Junk bond ETF´s HYG, JNK a sell ?

Discussion in 'ETFs' started by ASusilovic, Oct 5, 2010.

  1. What's your view on Equities?
     
  2. I am waiting for the next flash crash.
     
  3. Chagi

    Chagi

    I would love to allocate a bit of the money in my portfolio to this asset class, but not at these levels...
     
  4. 007Arb

    007Arb

    Junk bonds as per their proxy the Merrill Lynch High Yield Master II Index has been hitting all time historical highs throughout this year. There have been streaks of 10 and 20 days in a row at times this year where it has been one historical high after another.

    Default rates among junk bond companies have come to a crawl. The default rate is running at an annualized rate of under 1% through the first eight months of this year according to J.P Morgan. It reached over 13% at its peak.

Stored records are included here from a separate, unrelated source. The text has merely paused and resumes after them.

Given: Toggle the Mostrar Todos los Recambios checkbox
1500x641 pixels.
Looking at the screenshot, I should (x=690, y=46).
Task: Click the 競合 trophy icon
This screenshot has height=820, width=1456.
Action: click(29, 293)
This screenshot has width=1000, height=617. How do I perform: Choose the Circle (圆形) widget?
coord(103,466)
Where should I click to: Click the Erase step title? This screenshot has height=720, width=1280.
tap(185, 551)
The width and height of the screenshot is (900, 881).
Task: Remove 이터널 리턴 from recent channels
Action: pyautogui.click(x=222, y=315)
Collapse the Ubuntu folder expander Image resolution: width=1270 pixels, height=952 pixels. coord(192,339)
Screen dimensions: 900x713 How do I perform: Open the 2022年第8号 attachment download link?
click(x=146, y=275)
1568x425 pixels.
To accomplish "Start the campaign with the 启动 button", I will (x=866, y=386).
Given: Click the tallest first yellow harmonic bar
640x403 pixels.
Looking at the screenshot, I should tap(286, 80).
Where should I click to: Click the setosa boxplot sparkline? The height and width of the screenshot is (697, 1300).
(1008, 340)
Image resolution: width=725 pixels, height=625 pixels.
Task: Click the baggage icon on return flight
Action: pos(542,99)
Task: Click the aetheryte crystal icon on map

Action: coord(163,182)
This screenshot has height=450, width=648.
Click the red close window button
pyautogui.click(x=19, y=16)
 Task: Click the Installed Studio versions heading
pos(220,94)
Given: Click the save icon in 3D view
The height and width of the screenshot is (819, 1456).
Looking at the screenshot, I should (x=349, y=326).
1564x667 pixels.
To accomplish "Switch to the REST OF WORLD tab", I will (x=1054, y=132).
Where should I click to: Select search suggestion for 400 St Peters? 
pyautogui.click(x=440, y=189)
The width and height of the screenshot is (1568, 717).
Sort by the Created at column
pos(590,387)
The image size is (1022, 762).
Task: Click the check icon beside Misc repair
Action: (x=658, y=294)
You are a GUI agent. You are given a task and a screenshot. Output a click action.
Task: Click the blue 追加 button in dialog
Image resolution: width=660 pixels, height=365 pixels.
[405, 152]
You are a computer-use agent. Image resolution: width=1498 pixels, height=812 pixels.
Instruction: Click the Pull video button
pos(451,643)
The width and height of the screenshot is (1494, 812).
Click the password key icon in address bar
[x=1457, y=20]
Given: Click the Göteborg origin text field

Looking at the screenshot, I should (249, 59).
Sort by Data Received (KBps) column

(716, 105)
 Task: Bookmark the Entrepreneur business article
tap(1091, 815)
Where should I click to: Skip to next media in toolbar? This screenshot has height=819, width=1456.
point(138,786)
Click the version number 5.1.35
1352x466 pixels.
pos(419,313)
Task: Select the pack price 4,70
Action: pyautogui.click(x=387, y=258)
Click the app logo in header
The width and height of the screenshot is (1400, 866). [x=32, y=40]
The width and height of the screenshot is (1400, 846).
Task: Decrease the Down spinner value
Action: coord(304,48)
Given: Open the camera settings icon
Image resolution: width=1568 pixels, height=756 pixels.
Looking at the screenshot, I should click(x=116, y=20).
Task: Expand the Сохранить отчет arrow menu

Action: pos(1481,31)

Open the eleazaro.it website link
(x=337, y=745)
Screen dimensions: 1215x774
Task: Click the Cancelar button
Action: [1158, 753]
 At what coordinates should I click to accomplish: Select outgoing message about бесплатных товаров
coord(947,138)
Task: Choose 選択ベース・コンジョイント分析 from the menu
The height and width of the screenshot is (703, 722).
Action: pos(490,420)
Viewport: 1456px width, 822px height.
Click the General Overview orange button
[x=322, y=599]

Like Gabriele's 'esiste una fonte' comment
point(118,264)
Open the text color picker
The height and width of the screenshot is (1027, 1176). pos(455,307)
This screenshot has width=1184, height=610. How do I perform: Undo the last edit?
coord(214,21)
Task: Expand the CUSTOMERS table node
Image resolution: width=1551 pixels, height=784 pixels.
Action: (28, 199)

    Junk bonds are still trading at spreads above their historical norm with Treasuries so there is still gas left in the tank.

    Also, if you like this asset class much better to use an open end junk bond mutual fund than an ETF such as HYG, JNK, or PHB.
     
  5. Any particular reason?

    Also, don't you think Treasuries are a bad comparison because they are rallying on Fed purchases rather than economic outlook. Wouldn't the junk to AAA spread be a better valuation indicator?
     
  6. 007Arb

    007Arb


    The spread between Treasuries and junk bonds has been the benchmark spread since 1980 and one of the primary valuation tools for junk bonds. The other primary valuation tools are default rates and mutual fund flows. You seldom see any reference to the junk to investment grade spread. Still, it's worthwhile. If anything it just makes junk more compelling now because it is wider than normal as investment has been dragged along with Treasuries even more than junk. If Treasury rates rise it will effect investment more than junk because of the wider differential.

    As for why not the junk ETFs, and this is just me, among other reasons look at how they underperformed in 2009 vs. the average open end junk fund. Also, there is too much intraday noise from stocks, especially on the rout days, effecting the ETFs. I have seen days where the ETFs have declined 1% to 2% yet where the cash junk bond market was up as were the open end. Being a trend trader who prefers peristent non-volatile trends, the open end are much better for me because I can put on much larger positions.
     
  7. If QEII stumbles even just a tiny bit, this is poised to unwind.